Julian chegou ao tribunal com ar desafiador, fazendo um sinal de vitória ao descer do veículo policial. Seu advogado, Mark Stephens, se disse confiante na concessão da fiança, e afirmou que seus apoiadores já arrecadaram as 200 mil libras da fiança.

O WikiLeaks tem irritado os EUA nas últimas semanas, desde que começou a divulgar mais de 250 mil comunicações secretas da diplomacia norte-americana.

Assange é acusado por duas ex-voluntárias do WikiLeaks de coação sexual e de ter mantido relações com elas sem usar preservativos - o que na Suécia é considerado uma forma de estupro. Ele rejeita as acusações e se diz vítima de perseguição política.

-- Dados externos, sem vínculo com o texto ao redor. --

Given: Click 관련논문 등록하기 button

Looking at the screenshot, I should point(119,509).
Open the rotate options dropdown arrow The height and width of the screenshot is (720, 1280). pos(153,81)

Na terça-feira (14), um juiz decidiu que Assange poderia ser solto sob fiança, mas a promotoria britânica, representando o governo sueco, decidiu recorrer, e ele foi mantido sob custódia até a nova audiência.

Pela decisão da primeira instância, Assange deveria se instalar na mansão rural de um simpatizante, no leste da Inglaterra, e precisaria usar um localizador eletrônico e se apresentar diariamente à polícia.

A promotoria alegou que essas medidas não o impediriam de fugir, e por isso recorreu da liberdade condicional. A extradição propriamente dita deve ser decidida em fevereiro.

Assange e seus advogados não escondem o temor de que ele seja indiciado por autoridades norte-americanas por espionagem. Não ficou claro se a iniciativa de mantê-lo preso partiu das autoridades suecas ou britânicas. A promotoria sueca disse que o caso está nas mãos da promotoria britânica, que por sua vez afirmou defender os interesses do governo sueco no caso.